--- DATA LISTING Enclosed Below ---

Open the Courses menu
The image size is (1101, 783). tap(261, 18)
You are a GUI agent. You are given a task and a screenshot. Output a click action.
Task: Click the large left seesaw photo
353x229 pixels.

--- End of Enclosed DATA LISTING ---

WHAT THIS TASK INVOLVES:
Retype all of the data shown above, word for word.

TASK OUTPUT:
Open the Courses menu
The image size is (1101, 783). tap(261, 18)
You are a GUI agent. You are given a task and a screenshot. Output a click action.
Task: Click the large left seesaw photo
353x229 pixels.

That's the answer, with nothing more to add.